It’s tough to find that one use case that serves as the catalyst for change, and which avoids the trap of overloading your teams with cool, shiny new capabilities. And that’s why it’s time to get cracking with the ‘brilliant basics’. Just because they’re labelled basics doesn’t mean they aren’t impactful. They just don’t sound sexy, and so they often get overlooked. The call centre is one of them.
The call centre is one area that gets a lot of bad press, often getting labelled as an archaic cost-centre. In a modern experience design, the service blueprint of an organisation should be centred around intelligent data, but this doesn’t automatically point to deflecting everyone away from human touchpoints. All of the data usually exists to create a Call Centre Intelligence model focused on uncovering the patterns of behaviour which lead to higher or lower propensities to call, as well as other key outcomes (e.g., conversions, higher LTV, and lower churn). The big challenge is unifying the data sources at scale and transforming the data through models which can identify and drive change… AND trying to avoid sending data to any external vendor’s cloud storage… AND achieving all this in weeks, not months.
Being too prescriptive and jumping to a digital self-service strategy for large cohorts of your audience is a risky path when not informed by a comprehensive journey analytics model. Journey analysis is central to Call Centre Reflection (yes, reflection not deflection), taking all the events that lead to a service engagement, organising them into sequences, and identifying the paths which lead to contact. Once this is set up, action strategies can be co-created to address the pain-points and inefficiencies in the service blueprint.
Journey analysis is central to Call Centre Reflection (yes, reflection not deflection), taking all the events that lead to a service engagement, organising them into sequences, and identifying the paths which lead to contact.
More importantly, when executed well, this model reveals non-linear paths that lead to multiple outcomes (e.g. contribution to future re-purchase, return, and higher lifetime value). Taking a holistic behavioural approach to analysing, predicting, and acting on call drivers ensures that future investments can be focused on the right mix of experiences for your operating model. This may include assistance during critical decisions, such as: “Should I have live chat?” “If so, why, when and to whom?” Then, and very importantly, providing the central data and decisioning capability to test these types of experiences, utilising your own unified intelligence hub. These can include:
- High call propensity from a single page or web journey, indicating a poor UX and/or poor messaging or signposting to a help article
- Increase first call resolution (FCR) by including enriched behavioural context in agent portals
- Attribute value to service touchpoints in order to predict and recommend the true next-best action
- Build and deploy a deep-learning model that is underpinned by cross-channel behavioural context to drive AI service tools including: chatbots, contextual search suggestions, authenticated context push to personalised IVR, and dynamic pre-emptive bill messaging/explainers (although that still recognises that human engagement may be necessary via active-takeover)

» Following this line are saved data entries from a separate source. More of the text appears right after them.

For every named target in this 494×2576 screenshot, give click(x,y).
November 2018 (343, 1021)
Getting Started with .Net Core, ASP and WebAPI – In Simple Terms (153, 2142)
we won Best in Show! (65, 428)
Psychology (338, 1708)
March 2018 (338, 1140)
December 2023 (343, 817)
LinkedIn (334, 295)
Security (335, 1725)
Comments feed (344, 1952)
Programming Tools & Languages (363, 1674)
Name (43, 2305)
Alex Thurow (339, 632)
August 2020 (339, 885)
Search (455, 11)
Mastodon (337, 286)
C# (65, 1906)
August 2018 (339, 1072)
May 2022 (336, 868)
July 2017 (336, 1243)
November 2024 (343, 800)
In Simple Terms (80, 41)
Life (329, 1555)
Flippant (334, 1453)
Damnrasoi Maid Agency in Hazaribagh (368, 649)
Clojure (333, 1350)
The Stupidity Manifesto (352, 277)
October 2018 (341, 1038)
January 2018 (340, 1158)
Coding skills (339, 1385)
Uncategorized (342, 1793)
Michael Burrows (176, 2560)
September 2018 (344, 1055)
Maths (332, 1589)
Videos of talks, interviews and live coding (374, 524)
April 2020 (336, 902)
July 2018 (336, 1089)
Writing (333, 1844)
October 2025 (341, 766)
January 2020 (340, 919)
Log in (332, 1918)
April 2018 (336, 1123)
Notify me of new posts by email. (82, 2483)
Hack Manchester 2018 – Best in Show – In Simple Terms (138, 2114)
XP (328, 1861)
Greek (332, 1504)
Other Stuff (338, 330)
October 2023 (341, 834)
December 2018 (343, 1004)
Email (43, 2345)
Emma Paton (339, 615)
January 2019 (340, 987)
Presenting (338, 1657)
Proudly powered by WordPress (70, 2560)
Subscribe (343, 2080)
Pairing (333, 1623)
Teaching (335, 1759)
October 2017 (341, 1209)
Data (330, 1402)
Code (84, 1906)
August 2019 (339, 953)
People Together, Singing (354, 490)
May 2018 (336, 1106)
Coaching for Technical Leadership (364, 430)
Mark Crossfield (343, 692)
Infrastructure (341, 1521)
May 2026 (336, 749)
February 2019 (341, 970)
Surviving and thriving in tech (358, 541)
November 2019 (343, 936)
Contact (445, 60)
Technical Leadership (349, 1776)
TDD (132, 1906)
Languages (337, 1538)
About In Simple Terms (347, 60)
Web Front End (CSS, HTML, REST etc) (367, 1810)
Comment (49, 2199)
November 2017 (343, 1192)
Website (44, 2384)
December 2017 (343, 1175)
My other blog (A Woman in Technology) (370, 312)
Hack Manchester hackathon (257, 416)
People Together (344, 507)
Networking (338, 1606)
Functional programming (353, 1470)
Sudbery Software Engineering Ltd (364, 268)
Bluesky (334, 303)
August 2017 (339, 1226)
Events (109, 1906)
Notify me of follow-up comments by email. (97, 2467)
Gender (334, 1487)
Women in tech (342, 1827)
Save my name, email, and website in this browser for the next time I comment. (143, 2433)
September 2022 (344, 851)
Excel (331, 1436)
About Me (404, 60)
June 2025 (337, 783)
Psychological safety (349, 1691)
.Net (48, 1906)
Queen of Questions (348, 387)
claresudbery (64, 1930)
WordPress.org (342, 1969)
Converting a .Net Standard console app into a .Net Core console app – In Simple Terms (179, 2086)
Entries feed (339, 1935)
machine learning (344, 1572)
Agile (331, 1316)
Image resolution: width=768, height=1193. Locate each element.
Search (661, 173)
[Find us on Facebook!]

- Incorporating emerging service touchpoints into the analysis, such as voice apps (Alexa, Google Assistant), Facebook Messenger, and WhatsApp
There are many capabilities and use cases for a Call Centre Reflection model but some of the more common starting points would be:
- Identification: To leverage a comprehensive identity graph and stitch touchpoints together into sequences
- Contextualisation: To apply a behavioural schema that combines intent with call/voice/transcript logs translated via text/utterance modelling into usable, multi-modal interaction flows
- Sequence: To deploy sequential journey modelling, leveraging insight detection which uncovers common pain points, as well as hidden positive paths
- Recommendation: To execute productionised predictive models to output propensity-driven next-best action suggestions based on 1:1 and look-alike behavioural modelling
- Simulation: To enable productionised multi-variate testing across touchpoints to take action on the insights
I feel fortunate to have a network of kindred spirits, with whom thoughts and stories are shared over drinks. One particular friend of mine who works for a large pureplay shared her pain and what she wants right now from service insights. She’ll remain anonymous because what happens in the pub stays in the pub.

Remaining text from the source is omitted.